Thank you so much for adding such personal experience of having hero ideology thrust upon you. You are absolutely right to suspect that such superheroism functions in a way to avoid social responsibility for the differently abled, or every other vulnerable segment of the population for that matter. That is why superheroism coincides with the hyper-individualism that fuels the global engine of capitalistic culture, an ideology designed to skew social responsibility to fatten the pockets of private enterprise. It is certainly a scam. Like the brainwashing that society wants to impose upon us, as you write so powerfully:
“It would be easier to drink the cool-aide, and bow to society’s need for me to be a superhero. Believe me. But to do so would mean denying my own, very real needs and the truth of my life. In fact, the reason, I think, society needs the disabled to be superheroes is so they can feel okay when they turn their backs and walk away. There is no onus upon them to help, participate, to take time from their life, or pay taxes to support us. We are superheroes, we have no need of them, they convince themselves.”

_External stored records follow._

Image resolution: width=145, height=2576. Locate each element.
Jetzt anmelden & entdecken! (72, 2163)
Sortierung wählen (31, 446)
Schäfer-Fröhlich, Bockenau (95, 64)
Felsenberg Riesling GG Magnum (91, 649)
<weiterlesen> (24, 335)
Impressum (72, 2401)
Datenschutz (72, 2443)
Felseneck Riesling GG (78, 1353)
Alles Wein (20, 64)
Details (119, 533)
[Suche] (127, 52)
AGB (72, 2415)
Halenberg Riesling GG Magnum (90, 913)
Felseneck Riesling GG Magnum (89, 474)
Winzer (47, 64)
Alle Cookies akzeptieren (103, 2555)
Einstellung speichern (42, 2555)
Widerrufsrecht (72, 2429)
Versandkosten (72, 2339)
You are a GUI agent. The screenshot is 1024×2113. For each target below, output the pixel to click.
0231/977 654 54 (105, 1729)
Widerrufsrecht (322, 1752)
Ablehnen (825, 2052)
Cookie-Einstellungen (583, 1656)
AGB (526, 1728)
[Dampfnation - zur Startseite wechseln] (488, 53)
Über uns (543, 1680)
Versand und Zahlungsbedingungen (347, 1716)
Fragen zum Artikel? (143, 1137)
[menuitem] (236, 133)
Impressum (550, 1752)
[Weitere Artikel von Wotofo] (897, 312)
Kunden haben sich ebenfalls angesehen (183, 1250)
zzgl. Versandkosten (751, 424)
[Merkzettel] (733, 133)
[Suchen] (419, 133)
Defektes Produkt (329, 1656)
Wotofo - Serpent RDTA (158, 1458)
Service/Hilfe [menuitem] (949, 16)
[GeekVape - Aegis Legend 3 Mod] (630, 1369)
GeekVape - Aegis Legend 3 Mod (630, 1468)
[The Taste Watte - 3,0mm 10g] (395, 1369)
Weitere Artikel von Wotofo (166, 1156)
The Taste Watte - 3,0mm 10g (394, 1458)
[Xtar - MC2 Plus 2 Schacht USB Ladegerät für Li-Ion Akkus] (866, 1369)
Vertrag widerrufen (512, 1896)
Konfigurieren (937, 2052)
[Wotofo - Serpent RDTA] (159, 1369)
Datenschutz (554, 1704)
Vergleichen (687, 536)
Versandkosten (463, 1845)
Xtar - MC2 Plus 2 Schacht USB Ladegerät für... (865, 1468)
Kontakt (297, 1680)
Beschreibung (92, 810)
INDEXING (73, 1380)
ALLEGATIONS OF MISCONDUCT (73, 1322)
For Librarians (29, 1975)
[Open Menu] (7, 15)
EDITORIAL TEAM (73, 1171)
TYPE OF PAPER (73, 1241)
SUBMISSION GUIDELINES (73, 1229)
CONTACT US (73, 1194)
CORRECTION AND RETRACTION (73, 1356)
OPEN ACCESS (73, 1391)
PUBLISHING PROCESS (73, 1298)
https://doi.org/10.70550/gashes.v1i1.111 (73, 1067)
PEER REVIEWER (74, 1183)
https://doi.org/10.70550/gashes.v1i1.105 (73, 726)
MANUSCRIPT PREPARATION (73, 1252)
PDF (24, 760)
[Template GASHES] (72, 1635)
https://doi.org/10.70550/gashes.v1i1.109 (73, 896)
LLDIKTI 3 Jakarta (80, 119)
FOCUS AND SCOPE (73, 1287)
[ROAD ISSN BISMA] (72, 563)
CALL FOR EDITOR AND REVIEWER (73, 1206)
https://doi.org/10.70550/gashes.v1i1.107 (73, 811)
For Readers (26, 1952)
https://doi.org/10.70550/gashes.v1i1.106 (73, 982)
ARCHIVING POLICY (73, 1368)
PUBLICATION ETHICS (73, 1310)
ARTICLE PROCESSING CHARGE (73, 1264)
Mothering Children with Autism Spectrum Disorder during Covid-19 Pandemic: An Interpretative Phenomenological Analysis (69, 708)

That is so well put and I thank you for sharing it with us. You speak truth here. And the truth is we cannot divorce politics from myth, nor suppress the virtual identity of myth and ideology on the collective ground of our individual existence.
Ideology allows one to live mythically, in an unconscious way, as it holds within itself a sublime core of archetypal truth, a truth which is continually falsified by the ideological consciousness that takes over.
This is why it is very important to me that what you describe this thrusting of superhero ideology upon the disabled as a kind of scapegoating mechanism. The scapegoat banishes social responsibility into the wilderness before it is chased down and “sacrificed” in the form of disabled people (or other vulnerable minorities), who are thus expected to “pull themselves up by their own bootstraps.”
The other point you make about the pure narcissist vs the tyrant is a subtle one and requires some clarification on my part. So when you write:
“I agree, it is hard to be full of one’s self with out an audience. But then again a true narcissist sees mirrors all around reflecting back to them, human or not. It is not so much the reflections that are important, but the perspective that one is the center of the universe, and all of reality.”
We are still working within the dialectical relationship between One and the Other or others. You are right, it is not so much the objects that may serve as mirrors of my reflection but about the perspective that one is the center of it all. That is why the complete image of Narcissus comes together with Echo, a human mirror, and his reflection upon a pond, a non-human ‘cosmic’ mirror. For without mirrors the One cannot be at all.
Take the example of the movie Cast Away, where you have someone in complete isolation who cannot sustain the reality of being so entirely alone, without any mirrors. Such a state drives Tom Hank’s character to the brink of suicidal despair. It is only until a non-human human mirror comes into his field of vision that he can regain his sense of being in the world, being the One and Only human on the island. Of course, I am talking about Wilson, a Soccer ball that has been “humanized” by an act of mythic imagination. Wilson is not just a fake little other, another person like him, like an inflatable doll to keep him company. Somehow Wilson has the power to reconstitute the entire web of the symbolic order that gives a role and meaning to the existence of this lonely One. Thus Wilson becomes a symbol of the Big Other that stands for the entire web of meaning and language that constitutes a human consciousness.
This is what I love about that movie. Remember that Tom Hanks had others on the island he could have “reflected” himself in—other animals, the sky and sea—as indeed the center of that little universe of the island. But having little others is not enough. It is the Big Other that Tom hanks needs in order to survive. For without the Big Other, there is no One worth living—so the movie seems to say.